Hogan Lovells’ Thomas says that although industry firms are continuing to enact their contingency plans and the MoUs will look to minimize market disruption, third-country equivalence for EMIR reporting would avoid the breakup of reporting entities and ease uncertainty surrounding cross-border data-sharing between TRs.

“It still does require an equivalence agreement to be taken,” he adds. “It requires international agreements on access and exchange of information. So it is good to know that part of the process is being completed in terms of the MoUs but there is still other stuff to be put in place as well. The issue is the timing for when those additional pieces are to be put in place and whether there is going to be any gap after March 29.”

Esma’s public statement affirms that EU TRs will have to cease inter-TR reconciliation activity with UK TRs, remove relevant derivatives associated with UK reconciliation, and terminate UK-related record-keeping beyond March 29. Additionally, UK TRs will have to be recognized within the EU to have access to EU EMIR data, and under Esma’s guidelines on portability, will have to transfer all UK TR data to a EU27 TR before the deadline. After Brexit, UK-based TRs will no longer be recognized as EU legal entities and will have to be authorized by the FCA to continue servicing their UK clients. Similarly, TRs hoping to service the EU market will have to be licensed as an Esma-regulated entity ahead of the UK’s departure from the bloc.

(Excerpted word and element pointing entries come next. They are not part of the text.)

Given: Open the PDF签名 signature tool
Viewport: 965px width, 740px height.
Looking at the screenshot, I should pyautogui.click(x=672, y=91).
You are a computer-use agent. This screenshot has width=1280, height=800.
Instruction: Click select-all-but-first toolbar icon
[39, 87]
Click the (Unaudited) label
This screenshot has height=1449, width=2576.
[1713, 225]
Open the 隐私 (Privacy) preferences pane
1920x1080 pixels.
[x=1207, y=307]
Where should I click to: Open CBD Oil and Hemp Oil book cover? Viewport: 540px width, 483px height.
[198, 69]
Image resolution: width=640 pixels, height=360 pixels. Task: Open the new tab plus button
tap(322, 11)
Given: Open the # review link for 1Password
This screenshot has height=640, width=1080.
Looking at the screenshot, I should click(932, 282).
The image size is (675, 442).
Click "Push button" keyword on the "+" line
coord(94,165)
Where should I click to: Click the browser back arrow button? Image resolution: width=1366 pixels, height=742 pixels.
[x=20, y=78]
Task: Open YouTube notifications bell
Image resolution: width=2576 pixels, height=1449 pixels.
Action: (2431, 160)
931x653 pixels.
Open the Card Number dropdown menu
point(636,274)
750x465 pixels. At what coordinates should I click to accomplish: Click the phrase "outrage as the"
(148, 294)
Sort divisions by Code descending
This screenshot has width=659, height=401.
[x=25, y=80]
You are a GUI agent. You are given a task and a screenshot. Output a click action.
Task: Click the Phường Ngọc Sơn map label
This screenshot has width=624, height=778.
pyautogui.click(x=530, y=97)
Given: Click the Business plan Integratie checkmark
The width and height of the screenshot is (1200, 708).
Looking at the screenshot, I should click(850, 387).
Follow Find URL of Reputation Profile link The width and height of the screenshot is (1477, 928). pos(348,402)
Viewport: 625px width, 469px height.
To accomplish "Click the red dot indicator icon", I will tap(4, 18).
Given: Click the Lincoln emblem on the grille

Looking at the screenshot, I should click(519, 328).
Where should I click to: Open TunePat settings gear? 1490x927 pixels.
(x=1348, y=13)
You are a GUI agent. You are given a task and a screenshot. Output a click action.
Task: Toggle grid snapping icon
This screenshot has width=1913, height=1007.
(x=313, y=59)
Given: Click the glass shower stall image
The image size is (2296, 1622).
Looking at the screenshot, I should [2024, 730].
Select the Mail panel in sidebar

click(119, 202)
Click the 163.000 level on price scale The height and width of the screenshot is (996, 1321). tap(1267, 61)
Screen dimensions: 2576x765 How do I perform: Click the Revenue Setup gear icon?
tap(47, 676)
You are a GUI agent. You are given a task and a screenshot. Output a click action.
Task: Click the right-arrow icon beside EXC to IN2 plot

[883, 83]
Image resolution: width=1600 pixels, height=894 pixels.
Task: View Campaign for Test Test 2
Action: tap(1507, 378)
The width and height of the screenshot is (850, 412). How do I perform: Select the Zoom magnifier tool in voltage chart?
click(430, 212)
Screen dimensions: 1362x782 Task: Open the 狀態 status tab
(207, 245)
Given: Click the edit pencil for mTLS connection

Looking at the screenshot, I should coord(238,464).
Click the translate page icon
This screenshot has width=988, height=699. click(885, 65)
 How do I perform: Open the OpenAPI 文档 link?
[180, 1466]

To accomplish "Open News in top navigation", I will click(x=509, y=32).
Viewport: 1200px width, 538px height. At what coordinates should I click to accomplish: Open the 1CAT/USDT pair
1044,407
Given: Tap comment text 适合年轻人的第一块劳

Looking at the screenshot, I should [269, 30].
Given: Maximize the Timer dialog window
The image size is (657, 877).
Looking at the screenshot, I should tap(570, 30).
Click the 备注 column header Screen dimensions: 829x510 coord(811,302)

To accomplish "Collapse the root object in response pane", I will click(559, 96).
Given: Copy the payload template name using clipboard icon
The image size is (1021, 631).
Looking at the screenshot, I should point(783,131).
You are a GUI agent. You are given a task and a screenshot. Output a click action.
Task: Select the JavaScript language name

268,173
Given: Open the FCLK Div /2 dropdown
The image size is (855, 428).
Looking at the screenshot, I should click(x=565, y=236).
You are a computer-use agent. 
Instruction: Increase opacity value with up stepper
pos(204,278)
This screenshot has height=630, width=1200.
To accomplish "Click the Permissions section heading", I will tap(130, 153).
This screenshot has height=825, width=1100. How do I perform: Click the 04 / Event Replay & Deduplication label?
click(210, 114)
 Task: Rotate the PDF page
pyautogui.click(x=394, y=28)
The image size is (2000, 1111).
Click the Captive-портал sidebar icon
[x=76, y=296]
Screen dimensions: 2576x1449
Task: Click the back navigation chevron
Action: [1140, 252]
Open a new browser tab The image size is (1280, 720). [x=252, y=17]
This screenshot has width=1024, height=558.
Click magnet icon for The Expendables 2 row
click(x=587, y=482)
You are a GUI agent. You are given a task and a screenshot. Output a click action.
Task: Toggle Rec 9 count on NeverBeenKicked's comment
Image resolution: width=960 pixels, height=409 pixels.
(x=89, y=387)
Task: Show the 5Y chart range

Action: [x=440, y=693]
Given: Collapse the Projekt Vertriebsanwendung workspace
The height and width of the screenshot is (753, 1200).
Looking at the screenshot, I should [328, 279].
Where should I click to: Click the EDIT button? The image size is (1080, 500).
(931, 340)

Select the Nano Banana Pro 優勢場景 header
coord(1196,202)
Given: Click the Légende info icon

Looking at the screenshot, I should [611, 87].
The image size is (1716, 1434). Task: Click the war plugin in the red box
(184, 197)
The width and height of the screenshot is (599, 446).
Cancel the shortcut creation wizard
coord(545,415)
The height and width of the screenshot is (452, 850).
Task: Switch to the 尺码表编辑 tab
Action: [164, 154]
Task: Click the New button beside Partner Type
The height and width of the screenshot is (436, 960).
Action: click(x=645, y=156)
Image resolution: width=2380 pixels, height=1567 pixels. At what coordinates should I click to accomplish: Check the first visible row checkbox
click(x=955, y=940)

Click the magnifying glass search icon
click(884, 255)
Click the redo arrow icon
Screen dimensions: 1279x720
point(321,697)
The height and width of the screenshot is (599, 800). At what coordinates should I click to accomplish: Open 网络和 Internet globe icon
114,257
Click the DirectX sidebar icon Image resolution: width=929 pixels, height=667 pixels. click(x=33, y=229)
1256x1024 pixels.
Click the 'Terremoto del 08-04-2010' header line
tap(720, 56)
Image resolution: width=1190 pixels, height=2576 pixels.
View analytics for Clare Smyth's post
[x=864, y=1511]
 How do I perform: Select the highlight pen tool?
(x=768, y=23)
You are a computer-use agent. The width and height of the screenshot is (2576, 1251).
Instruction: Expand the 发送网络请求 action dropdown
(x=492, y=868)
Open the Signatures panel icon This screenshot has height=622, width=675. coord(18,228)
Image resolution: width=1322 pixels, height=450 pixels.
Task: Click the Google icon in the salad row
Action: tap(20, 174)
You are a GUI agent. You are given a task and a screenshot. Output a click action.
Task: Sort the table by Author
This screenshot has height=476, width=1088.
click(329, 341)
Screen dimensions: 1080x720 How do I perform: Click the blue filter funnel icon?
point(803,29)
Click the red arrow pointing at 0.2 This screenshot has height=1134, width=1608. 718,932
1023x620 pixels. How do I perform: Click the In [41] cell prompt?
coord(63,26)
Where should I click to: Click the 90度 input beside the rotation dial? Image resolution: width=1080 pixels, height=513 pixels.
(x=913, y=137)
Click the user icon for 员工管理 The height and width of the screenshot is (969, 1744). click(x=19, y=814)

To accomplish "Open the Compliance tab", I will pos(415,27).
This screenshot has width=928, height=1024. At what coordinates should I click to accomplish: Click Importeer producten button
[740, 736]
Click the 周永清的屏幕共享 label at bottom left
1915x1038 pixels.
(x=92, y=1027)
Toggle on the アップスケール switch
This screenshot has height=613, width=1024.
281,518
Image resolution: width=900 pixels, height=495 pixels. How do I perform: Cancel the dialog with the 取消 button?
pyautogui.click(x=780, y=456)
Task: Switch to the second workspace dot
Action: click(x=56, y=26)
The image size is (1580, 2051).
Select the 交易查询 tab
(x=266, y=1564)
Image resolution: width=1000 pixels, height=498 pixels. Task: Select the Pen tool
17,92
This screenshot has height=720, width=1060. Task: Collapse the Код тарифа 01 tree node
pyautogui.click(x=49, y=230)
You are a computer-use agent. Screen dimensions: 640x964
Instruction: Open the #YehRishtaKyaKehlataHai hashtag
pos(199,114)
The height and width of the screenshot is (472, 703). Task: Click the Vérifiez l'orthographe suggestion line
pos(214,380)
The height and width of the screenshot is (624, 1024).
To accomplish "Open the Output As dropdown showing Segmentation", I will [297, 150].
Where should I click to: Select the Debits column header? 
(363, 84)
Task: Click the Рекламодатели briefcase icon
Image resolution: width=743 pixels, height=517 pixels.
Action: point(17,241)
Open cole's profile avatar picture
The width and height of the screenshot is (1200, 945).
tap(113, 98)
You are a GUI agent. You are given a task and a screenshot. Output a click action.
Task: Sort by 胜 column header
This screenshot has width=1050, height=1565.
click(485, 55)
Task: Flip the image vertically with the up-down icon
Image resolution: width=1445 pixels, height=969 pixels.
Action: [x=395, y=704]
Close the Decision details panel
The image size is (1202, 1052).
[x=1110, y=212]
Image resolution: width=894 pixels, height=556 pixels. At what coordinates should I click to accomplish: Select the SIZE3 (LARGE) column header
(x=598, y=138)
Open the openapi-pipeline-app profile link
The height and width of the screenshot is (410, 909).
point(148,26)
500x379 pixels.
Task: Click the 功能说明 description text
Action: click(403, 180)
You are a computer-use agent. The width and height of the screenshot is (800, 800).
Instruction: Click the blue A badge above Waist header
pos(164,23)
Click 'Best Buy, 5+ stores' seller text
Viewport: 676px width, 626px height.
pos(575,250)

Although the Esma statement has shed some light on EMIR compliance post-Brexit, many questions remain over reporting obligations for EU counterparty firms. One example is dual-sided reporting, in which both sides of a trade are responsible for reporting the details of that transaction—as opposed to other jurisdictions, such as the US, where the tradition is single-sided reporting from the senior regulated counterparty.

Joris Hillebrand, a managing director at Synechron Business consulting, who heads up the regulation practice, highlights that regulatory clarity is needed to understand the treatment of the UK as a non-European Economic Area (EEA) country after Brexit.

The FCA announced on February 1 that it is set to onshore “EU legislation and rules into the UK rulebook for a maximum of two years from exit,” to minimize market disruption for firms, but as time is running out, concerns have emerged as to how or whether EU counterparties will have to report a UK counterparty’s side of a trade going forward. 

“After Brexit, the UK is not considered as an EEA country. So the question is whether they still have to report that trade or if they should submit a correction on the outstanding trade. As it is [currently] reported as an EEA counterparty, it will become a non-EEA counterparty [following Brexit]. I have not read or seen any guidance on that topic,” says Hillebrand.